For much of the 2024 election, concerns about President Joe Biden’s age and job performance helped paper over the real and long-standing concerns Americans have had about Donald Trump’s character, chaotic style and authoritarian tendencies. A slew of polls actually showed Biden had little to no advantage on the subject of which candidate was more trusted to protect democracy — despite months of Democrats focusing on democracy and the attack on the Capitol on Jan. 6, 2021, which dealt a blow to the bedrock democratic principle of a peaceful transfer of power.
But as with many other facets of the race, Biden’s exit and Vice President Kamala Harris’s entry have significantly shifted the threat matrix, to the point where the fear factor again looms as a real problem for Trump.
To the extent this election is about Americans worrying about the candidates harming the country, it seems Harris has a real advantage. New polling from CNN gets at this in a better way than anything else in recent weeks.
The swing-state polling asked, as CNN has before, about whether voters viewed the candidates as “too extreme.” But then it took things a step further and asked people who agreed with the statement that a candidate was “too extreme” whether that candidate was also “so extreme that they pose a threat to the country.”
Across six key swing states — Arizona, Georgia, Michigan, Nevada, Pennsylvania and Wisconsin — an average of 54 percent of registered voters said Trump was “too extreme,” with 48 percent also saying that he threatens the country. In each state, at least half of voters said Trump was “too extreme,” and at least 46 percent said he was a threat to the country.
Harris’s numbers were significantly lower: An average of 44 percent said she was “too extreme,” and just 39 percent regarded her perceived extremeness as a threat to the country. In no state did a majority regard her as too extreme; most voters instead regarded her as “generally mainstream.”
The gaps are similar among independent voters, with nearly half (an average of 47 percent) saying Trump was a threat to the country, compared to just 38 percent for Harris.
And Republicans were significantly more likely to regard their own party’s candidate as both too extreme and a threat to the country.
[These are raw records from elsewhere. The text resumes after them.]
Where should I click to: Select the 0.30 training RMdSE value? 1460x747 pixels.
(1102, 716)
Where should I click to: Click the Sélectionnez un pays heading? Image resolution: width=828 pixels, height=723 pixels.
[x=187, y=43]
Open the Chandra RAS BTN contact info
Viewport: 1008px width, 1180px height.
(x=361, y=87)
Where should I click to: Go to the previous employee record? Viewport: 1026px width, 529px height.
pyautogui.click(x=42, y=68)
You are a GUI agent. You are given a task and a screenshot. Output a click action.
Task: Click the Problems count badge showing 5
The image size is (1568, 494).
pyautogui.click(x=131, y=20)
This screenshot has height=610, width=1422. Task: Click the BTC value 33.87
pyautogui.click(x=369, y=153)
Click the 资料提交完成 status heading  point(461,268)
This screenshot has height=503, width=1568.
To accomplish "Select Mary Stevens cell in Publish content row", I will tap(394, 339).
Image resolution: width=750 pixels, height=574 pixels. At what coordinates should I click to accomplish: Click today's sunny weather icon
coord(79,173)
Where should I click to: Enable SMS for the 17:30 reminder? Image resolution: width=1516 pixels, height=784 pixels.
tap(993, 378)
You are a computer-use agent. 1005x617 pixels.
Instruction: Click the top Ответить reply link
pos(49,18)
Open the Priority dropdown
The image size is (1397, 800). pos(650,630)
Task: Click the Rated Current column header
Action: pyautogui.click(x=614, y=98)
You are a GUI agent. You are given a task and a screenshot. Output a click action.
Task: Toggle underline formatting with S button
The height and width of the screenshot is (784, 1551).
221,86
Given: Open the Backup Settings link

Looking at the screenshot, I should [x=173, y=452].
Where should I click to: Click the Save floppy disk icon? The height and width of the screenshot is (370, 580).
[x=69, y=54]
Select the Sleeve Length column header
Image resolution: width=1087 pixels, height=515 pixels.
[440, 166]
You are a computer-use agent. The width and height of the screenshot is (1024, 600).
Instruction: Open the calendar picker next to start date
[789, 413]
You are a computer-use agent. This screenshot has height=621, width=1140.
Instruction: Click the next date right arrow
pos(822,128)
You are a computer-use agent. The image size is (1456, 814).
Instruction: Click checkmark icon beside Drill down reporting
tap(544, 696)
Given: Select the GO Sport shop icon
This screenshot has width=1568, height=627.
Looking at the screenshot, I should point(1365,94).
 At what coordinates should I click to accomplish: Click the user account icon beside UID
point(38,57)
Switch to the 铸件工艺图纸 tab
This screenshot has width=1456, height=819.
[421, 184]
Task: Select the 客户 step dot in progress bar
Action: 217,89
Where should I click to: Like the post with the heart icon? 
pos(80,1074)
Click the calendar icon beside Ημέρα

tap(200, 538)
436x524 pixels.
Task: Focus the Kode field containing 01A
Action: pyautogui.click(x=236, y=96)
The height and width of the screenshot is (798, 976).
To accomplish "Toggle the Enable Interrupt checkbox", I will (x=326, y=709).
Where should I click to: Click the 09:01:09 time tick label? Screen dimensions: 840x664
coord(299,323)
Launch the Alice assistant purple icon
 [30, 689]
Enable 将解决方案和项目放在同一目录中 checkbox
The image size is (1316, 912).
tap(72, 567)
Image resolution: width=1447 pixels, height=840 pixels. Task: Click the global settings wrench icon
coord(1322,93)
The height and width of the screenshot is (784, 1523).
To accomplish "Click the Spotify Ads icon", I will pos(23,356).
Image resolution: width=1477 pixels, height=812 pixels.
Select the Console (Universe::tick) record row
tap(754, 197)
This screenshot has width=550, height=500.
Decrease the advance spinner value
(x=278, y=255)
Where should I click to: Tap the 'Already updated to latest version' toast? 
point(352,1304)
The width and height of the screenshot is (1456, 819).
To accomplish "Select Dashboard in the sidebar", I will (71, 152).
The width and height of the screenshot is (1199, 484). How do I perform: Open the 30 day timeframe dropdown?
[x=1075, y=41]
Fully 14 percent of Trump’s own party said he was too extreme, and 7 percent said he was a threat (compared to 6 percent and 2 percent, respectively, for Harris).
An average of 3 percent of Trump supporters across these states actually said Trump was so extreme that he was a threat to the country but that they were still voting for him (perhaps either because they didn’t see the threat as significant enough, and/or because they felt he was still preferable).
While this is the most substantial recent polling on how voters view the relative threats posed by the candidates, it’s not the first to show Trump is viewed as a bigger threat — or even that about half that country views him as some kind of threat.
A Syracuse University/Ipsos poll last month showed a majority of Americans said Trump was either a major threat (43 percent) or minor threat (11 percent) “to the American democratic system and rule of law.” Four in 10 regarded Harris as a major (32 percent) or minor (8 percent) threat.
These findings mark a significant shift in the relative perceived threats of the two major-party candidates from when Biden led the Democratic ticket.
I mentioned at the top that being a “threat to democracy” was more of a wash than Democrats had hoped. A Public Religion Research poll late last year showed something similar: 57 percent regarded a Trump 2024 victory as a “threat to American democracy and way of life,” but 53 percent said the same of Biden.
There’s a real question about how much this matters. The percentages in the CNN poll who labeled Trump a threat was shy of a majority, meaning this could largely be voters who are predisposed against him.
But it’s still majorities who say he’s at least “too extreme,” and all his numbers are significantly higher than they are for Harris. That suggests Harris has a powerful motivating tool — fear — to get voters to turn out, in a way Trump no longer does.